Review date: Feb. 9, 2007

Has the term neo-shoegaze already been coined? I don’t really care either way, but it’s probably the most efficient way to categorize Deerhunter, the deliriously ragged and sometimes psychedelic group who have just released their mighty fine Kranky debut, Cryptograms.

I’m at the point where I’d duke it out over these guys, but I didn’t really take to them initially. First of all, why the silly name? Are they really into Michael Cimino, or do they hate fleet-footed ruminants? There’s already an indie group with “deer” in their moniker; that seems like plenty. I have a hard enough time keeping all the “black” and “wolf” acts straight – I really don’t need this shit.

Deerhunter are what garrulous music critics have come to call “art damaged,” which translates to: white kids with mod dos emulating yesterday’s junkie rock with a delay pedal or 10. At least that’s all I heard at first. Later, I came to realize that there’s a lot more going on here than borrowed bohemia. The total lack of farty dance jamz is an added bonus.
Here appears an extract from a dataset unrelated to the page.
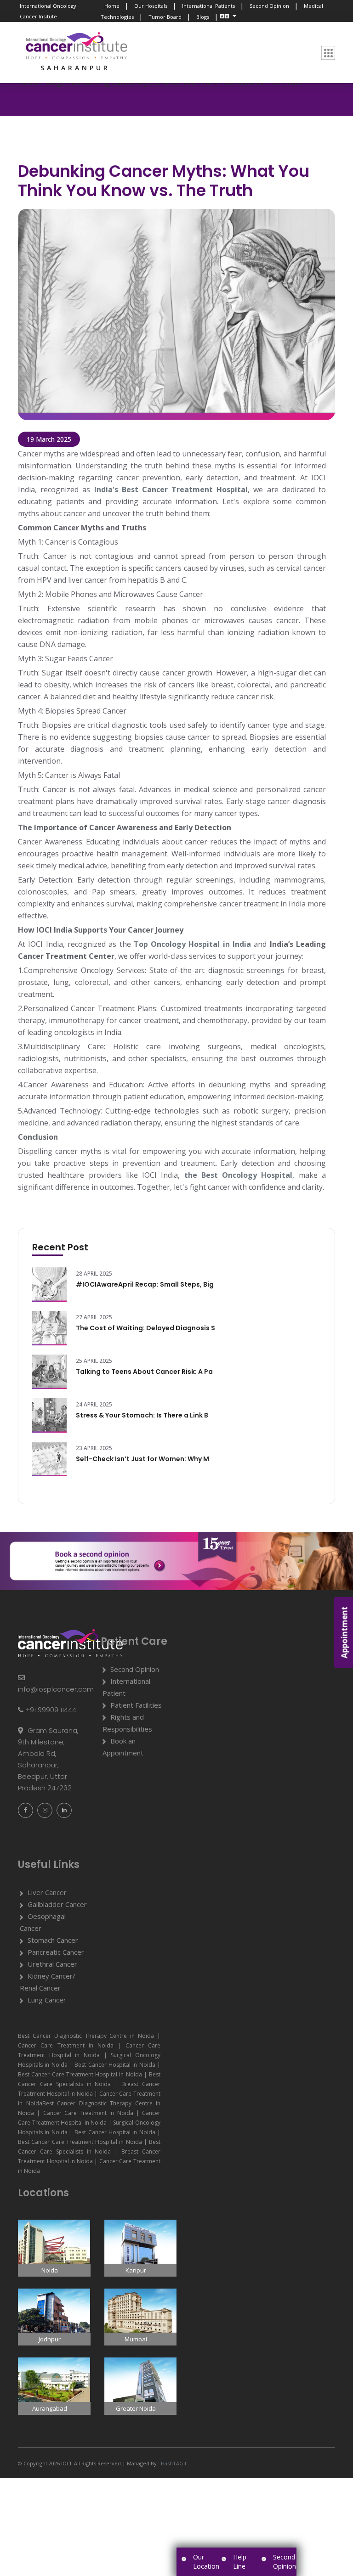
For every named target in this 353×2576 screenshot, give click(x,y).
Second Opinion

Cryptograms is a tonal wash of brisk speed kicks and seasick comedowns, the kind of thing you could lose an afternoon to. I’m already missing several: I’d pop in the disc and find myself some time later with a patch of drool on my sleeve and the feeling that I should check for my wallet. Then I’d play it again.

The basslines evoke cold sweats; the guitars are a cross between narcotic bliss and toxic shock. The vocals are nigh indistinguishable, but they sound suitably pained. Either these kids need an intervention, or they’re the most promising crew of anemic sound scuttlers since MBV.

The only song on the record that doesn’t work is “Strange Lights,” which is the musical equivalent of a burnout combing his hair to ace a job interview. I’d like to think the interview is at 7-11, and the kid is getting high ’round back afterwards.

Cryptograms is the kind of record that should be played in every teenage bedroom in America. It’d do those little fuckers good to hear their own morbid delirium properly channeled by slightly older kids with guitars. It’s probably great make out music, too.